+++ TASK INPUT
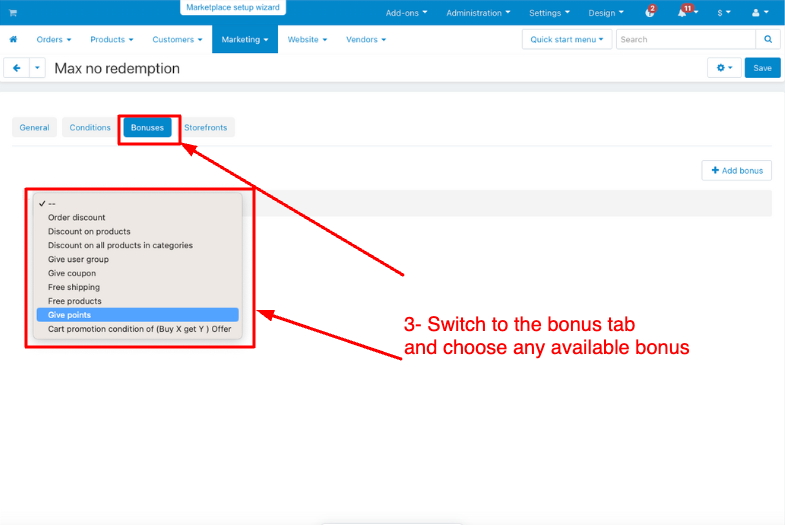This screenshot has width=785, height=525.
Task: Click the search magnifier button
Action: [x=768, y=40]
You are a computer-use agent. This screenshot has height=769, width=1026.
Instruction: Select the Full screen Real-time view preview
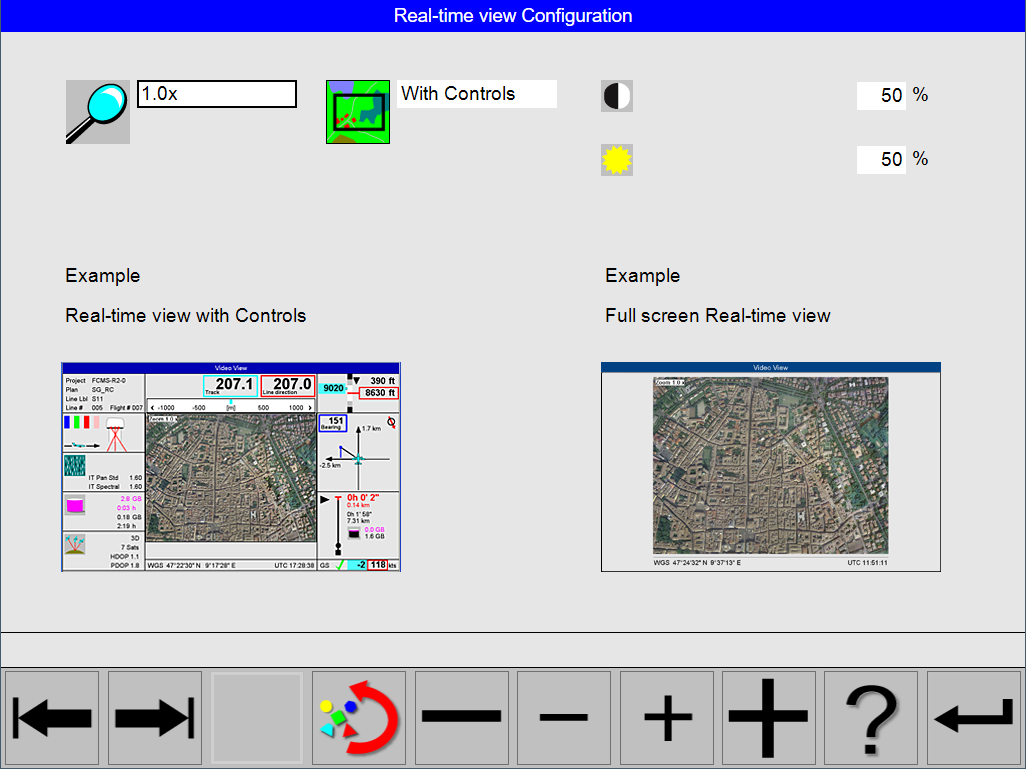[770, 466]
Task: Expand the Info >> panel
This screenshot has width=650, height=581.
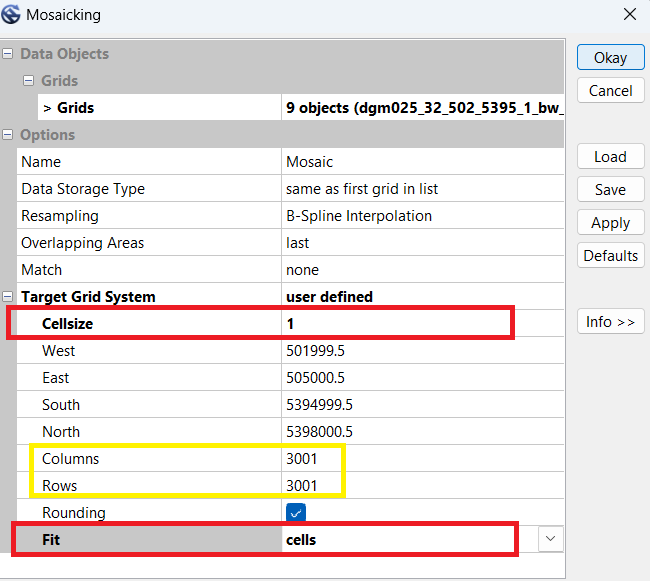Action: point(610,322)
++++++
▶ [TASK DETAILS] Retyping is limited to the line with "You are a computer-use" and the lines after it in the material above; give them exactly and leave out the pictures.

▶ [ANSWER BOX]
You are a computer-use agent. This screenshot has height=769, width=1026.
Instruction: Select the Full screen Real-time view preview
[770, 466]
Task: Expand the Info >> panel
This screenshot has width=650, height=581.
Action: point(610,322)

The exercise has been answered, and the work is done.